Dielectric antennas


All-dielectric antennas

Historically the main antennas used for wireless applications (resonant and traveling-wave) were metallic, as it was the traditional material used for conducting electricity and generating/receiving electromagnetic waves. These days, new requirements for increasing data-rate of high-frequency systems (radar, mobile communication) require higher operating frequencies in the sub-THz range and beyond. At these frequencies, the losses in the metal, which were until now mostly neglected, become much more prevalent in the form of higher resistance due to skin depth and surface roughness. A solution is thus required for new types of antennas that will allow an efficient radiation of electromagnetic waves for these systems.

A promising approach to replace metallic antennas is to use dielectric materials only. Their behaviour at high frequencies does not depend anymore on loss mechanisms based on metallic conduction but solely on dielectric properties. Historically, dielectric antennas were investigated as traveling-wave antennas such as dielectric rods, with much research later conducted on dielectric resonator antennas (DRAs).

YOUR GOAL: List every parenthetical that appears in the text on dielectric antennas, in the order it occurs.

PROVIDED MATERIAL:
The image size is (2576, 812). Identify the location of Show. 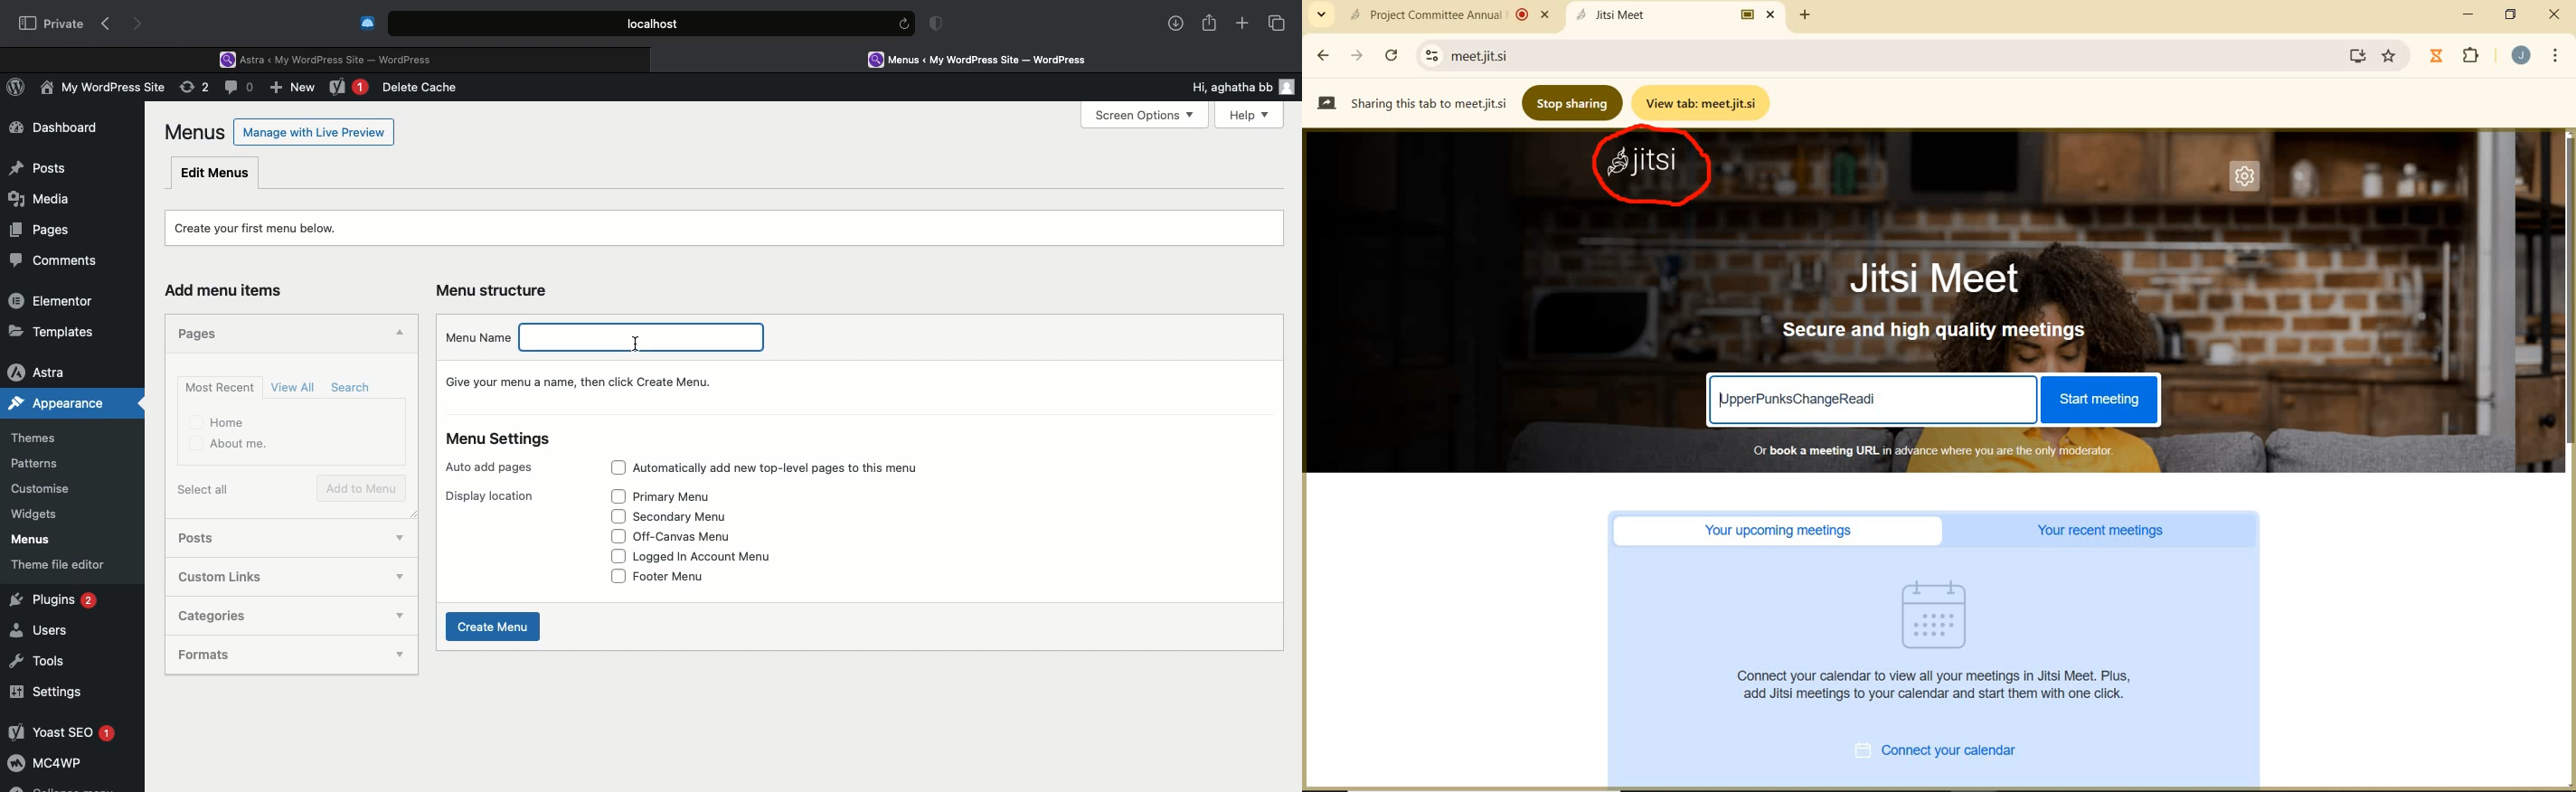
(400, 534).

REPLY TO THE TASK:
1. (resonant and traveling-wave)
2. (radar, mobile communication)
3. (DRAs)